= DIRECTIONS =
Give back the lines below word for word, but leave out the pictures.

= DATA SUPPLIED =
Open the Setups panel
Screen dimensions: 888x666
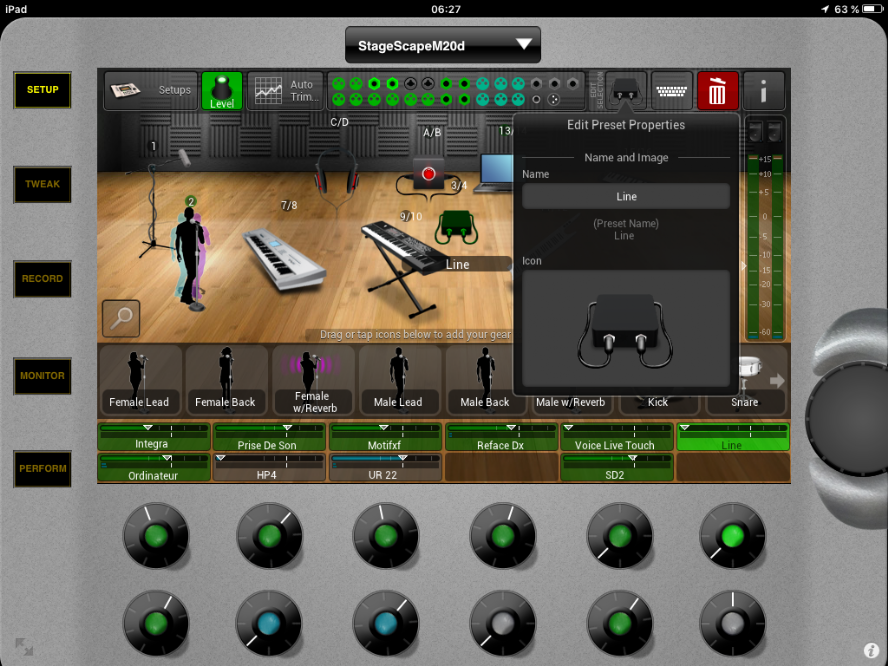pyautogui.click(x=150, y=90)
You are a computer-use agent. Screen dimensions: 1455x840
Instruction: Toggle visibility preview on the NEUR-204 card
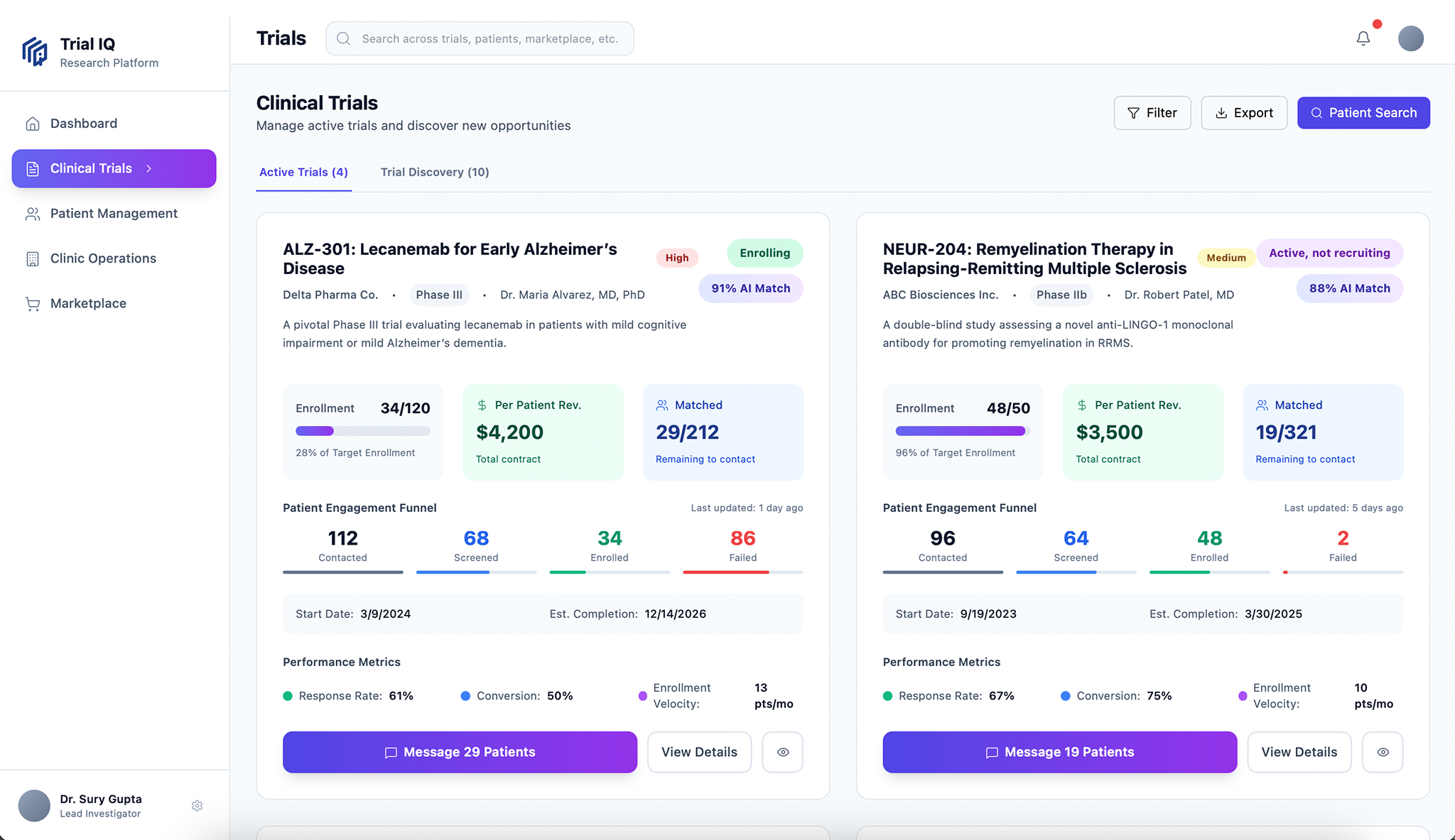click(x=1382, y=752)
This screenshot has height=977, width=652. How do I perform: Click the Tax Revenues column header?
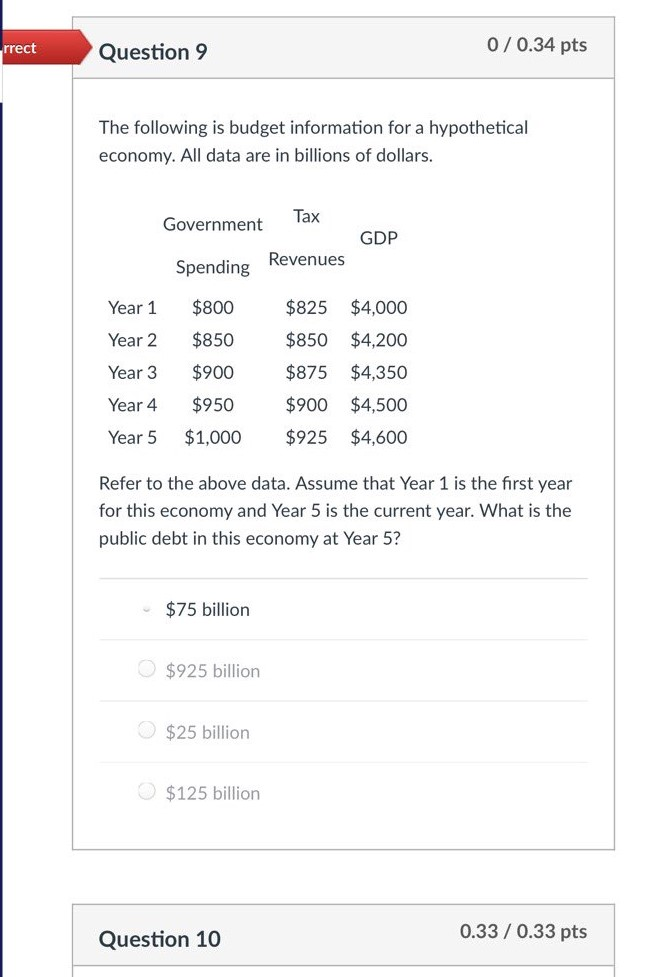[x=306, y=237]
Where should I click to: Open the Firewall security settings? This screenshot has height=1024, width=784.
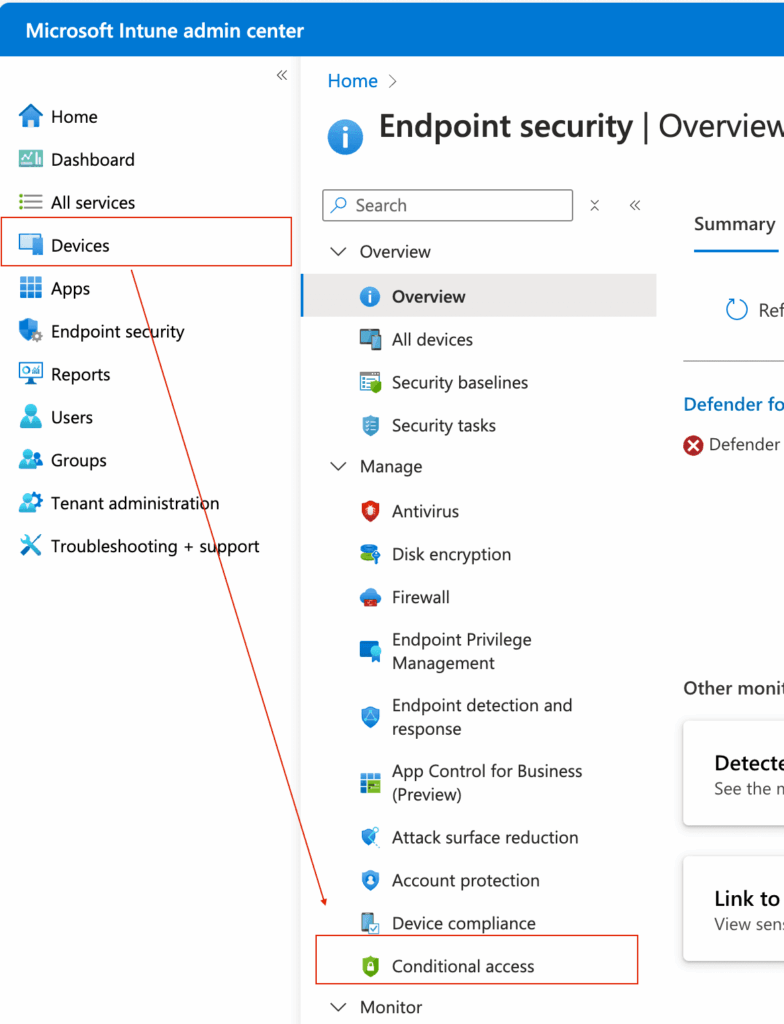click(420, 597)
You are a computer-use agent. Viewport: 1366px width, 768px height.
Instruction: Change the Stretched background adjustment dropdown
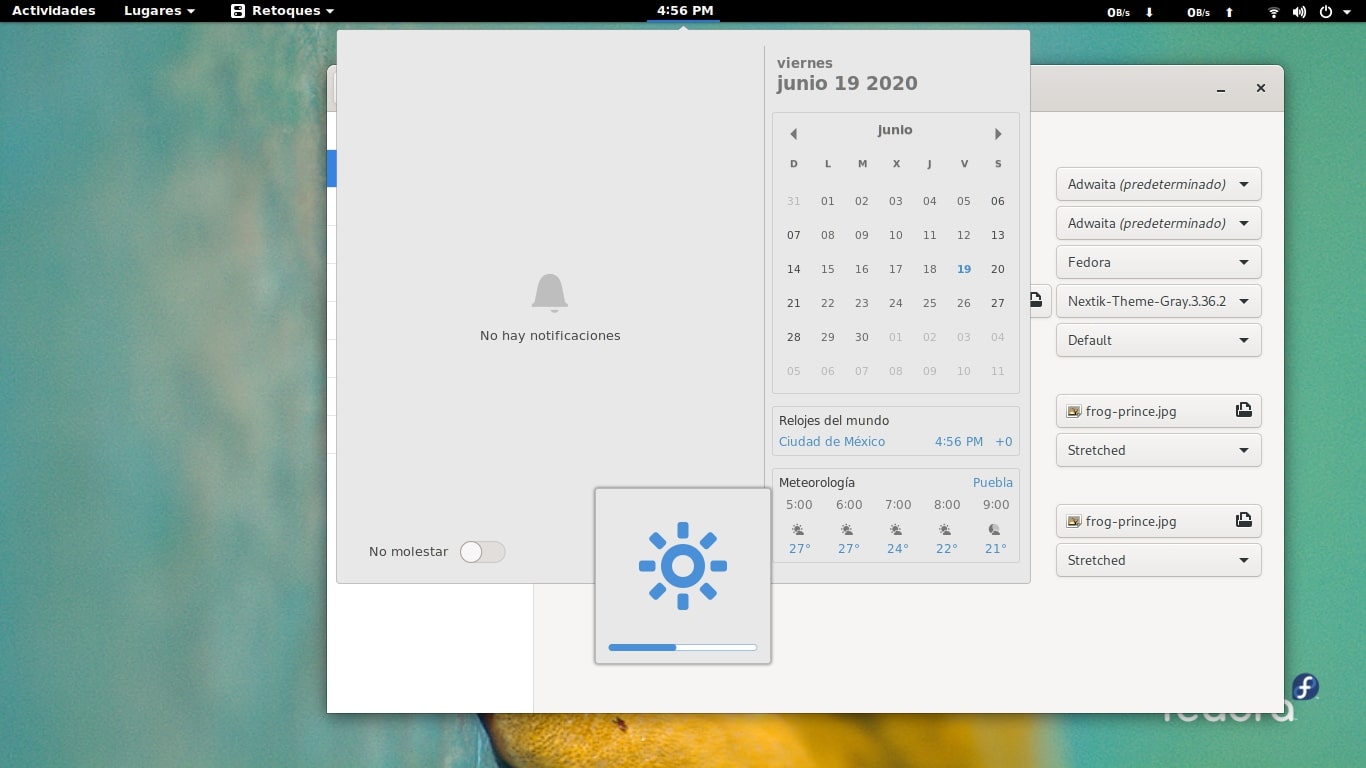pyautogui.click(x=1157, y=450)
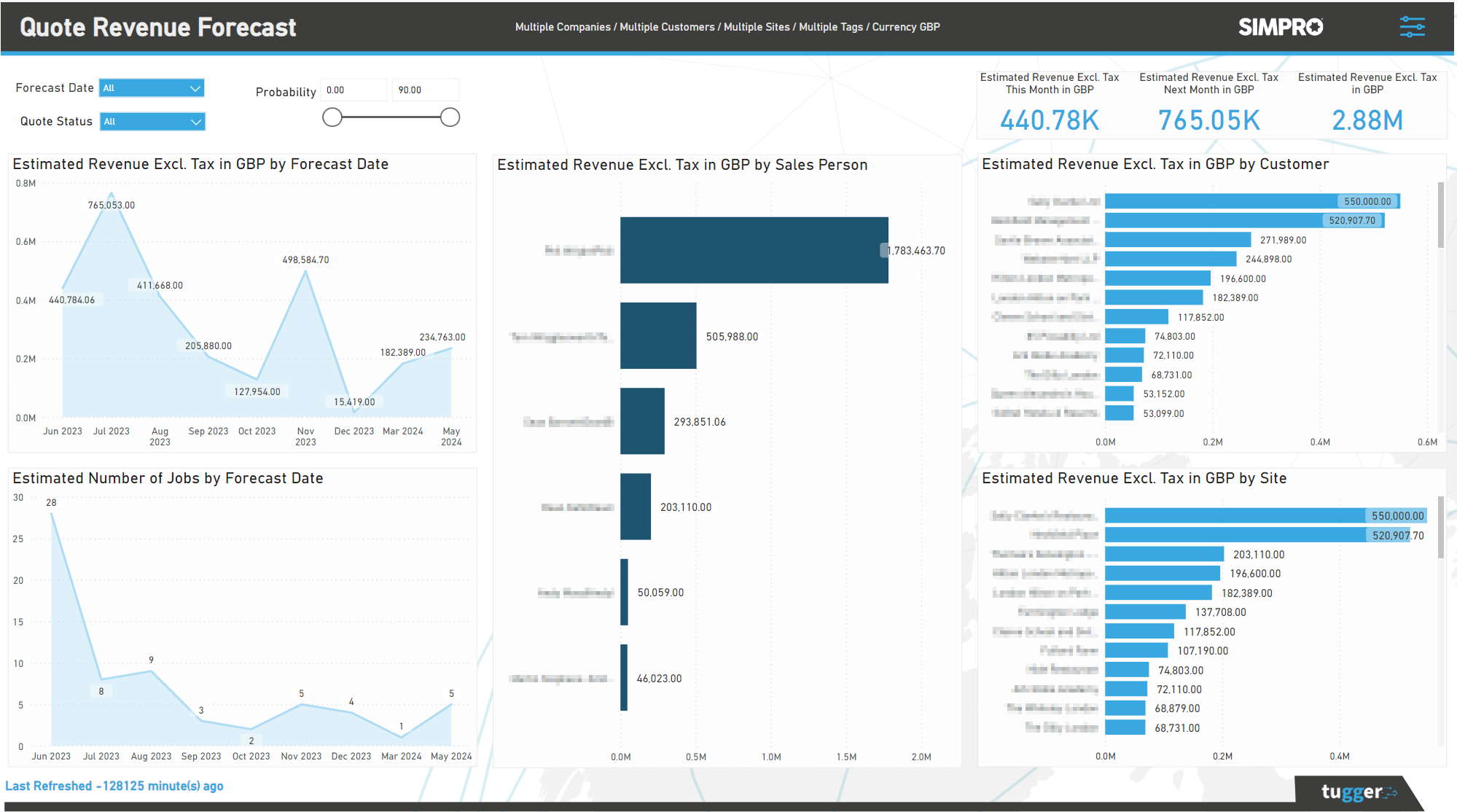Click the 505,988.00 sales person bar
Image resolution: width=1457 pixels, height=812 pixels.
[658, 335]
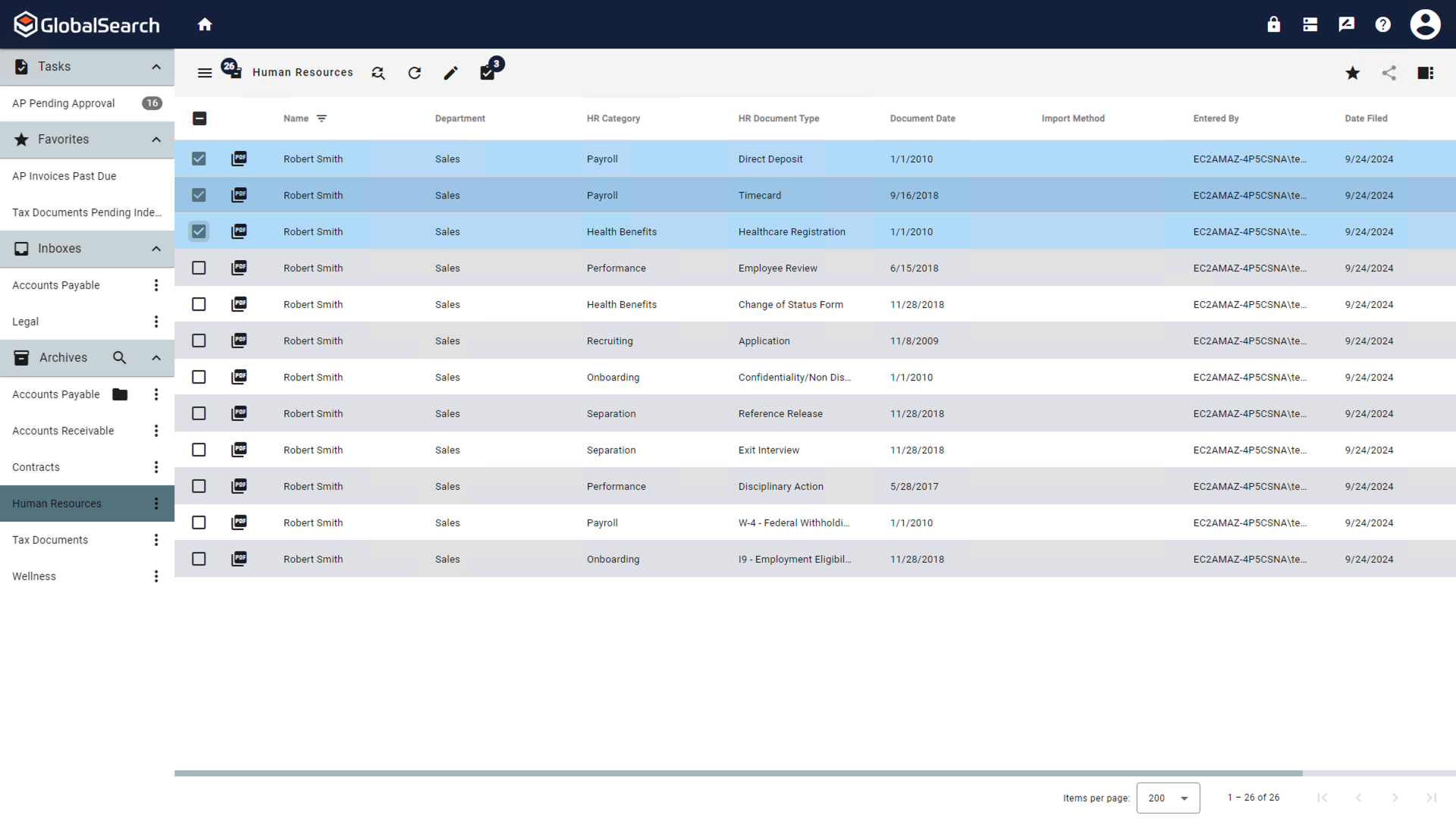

= OUTPUT =
Open the Setups panel
Screen dimensions: 888x666
pyautogui.click(x=150, y=90)
You are a computer-use agent. Screen dimensions: 1455x840
Instruction: Toggle visibility preview on the NEUR-204 card
click(x=1382, y=752)
This screenshot has height=977, width=652. How do I perform: Click the Tax Revenues column header?
[x=306, y=237]
Where should I click to: Open the Firewall security settings? This screenshot has height=1024, width=784.
click(420, 597)
You are a computer-use agent. Viewport: 1366px width, 768px height.
Instruction: Change the Stretched background adjustment dropdown
pyautogui.click(x=1157, y=450)
Click the 505,988.00 sales person bar
Image resolution: width=1457 pixels, height=812 pixels.
[658, 335]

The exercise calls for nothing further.